The task
Every line below that carries the word "computer" needs to be copied.

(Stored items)
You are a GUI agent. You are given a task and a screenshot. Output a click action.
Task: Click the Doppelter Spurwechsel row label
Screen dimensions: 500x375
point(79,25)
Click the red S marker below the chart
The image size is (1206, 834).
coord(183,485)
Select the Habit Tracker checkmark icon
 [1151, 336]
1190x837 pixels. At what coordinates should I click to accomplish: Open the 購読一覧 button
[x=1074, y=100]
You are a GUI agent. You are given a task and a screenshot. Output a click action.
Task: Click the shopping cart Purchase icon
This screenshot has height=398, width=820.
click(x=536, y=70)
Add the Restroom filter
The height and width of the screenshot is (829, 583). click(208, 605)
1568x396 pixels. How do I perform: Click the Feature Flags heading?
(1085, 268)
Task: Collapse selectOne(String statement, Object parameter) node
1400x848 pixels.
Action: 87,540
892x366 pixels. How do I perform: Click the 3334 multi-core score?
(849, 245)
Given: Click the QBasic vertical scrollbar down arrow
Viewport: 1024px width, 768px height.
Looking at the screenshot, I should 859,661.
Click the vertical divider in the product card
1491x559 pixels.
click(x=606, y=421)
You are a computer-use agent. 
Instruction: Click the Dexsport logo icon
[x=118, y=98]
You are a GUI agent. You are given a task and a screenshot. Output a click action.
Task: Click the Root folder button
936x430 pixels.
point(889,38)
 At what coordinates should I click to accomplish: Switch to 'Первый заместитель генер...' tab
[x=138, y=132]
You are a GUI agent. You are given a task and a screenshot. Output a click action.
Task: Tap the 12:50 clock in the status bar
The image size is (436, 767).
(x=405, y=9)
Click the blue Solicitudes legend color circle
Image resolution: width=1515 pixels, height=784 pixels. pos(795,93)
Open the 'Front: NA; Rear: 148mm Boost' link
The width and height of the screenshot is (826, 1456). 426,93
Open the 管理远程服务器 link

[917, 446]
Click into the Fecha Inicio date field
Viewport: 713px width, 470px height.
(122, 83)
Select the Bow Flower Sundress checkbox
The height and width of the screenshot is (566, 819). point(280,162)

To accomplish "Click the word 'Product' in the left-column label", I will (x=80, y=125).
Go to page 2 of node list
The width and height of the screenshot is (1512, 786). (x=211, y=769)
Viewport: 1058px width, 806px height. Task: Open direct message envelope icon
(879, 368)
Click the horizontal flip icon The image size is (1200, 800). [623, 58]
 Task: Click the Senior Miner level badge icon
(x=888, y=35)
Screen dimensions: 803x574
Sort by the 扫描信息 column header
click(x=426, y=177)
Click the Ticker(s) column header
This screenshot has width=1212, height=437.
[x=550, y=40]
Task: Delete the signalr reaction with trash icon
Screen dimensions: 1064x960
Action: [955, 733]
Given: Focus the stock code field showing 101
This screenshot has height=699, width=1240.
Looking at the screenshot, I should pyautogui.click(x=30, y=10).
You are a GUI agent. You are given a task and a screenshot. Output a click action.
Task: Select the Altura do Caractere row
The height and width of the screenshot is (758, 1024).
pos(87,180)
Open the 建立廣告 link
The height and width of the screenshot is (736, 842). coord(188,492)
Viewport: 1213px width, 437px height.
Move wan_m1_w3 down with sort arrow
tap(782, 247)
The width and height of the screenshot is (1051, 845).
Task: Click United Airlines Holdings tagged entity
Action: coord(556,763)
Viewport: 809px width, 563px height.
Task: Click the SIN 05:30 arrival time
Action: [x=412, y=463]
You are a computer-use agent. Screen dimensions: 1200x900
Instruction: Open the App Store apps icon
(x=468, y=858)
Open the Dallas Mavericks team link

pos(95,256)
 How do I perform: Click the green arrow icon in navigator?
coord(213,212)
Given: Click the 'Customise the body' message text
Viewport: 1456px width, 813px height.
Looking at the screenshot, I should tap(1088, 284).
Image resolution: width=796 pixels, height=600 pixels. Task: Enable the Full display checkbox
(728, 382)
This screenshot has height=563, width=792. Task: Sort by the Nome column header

Finished exercise
You are a computer-use agent. 
You are a computer-use agent. Screen dimensions: 1200x900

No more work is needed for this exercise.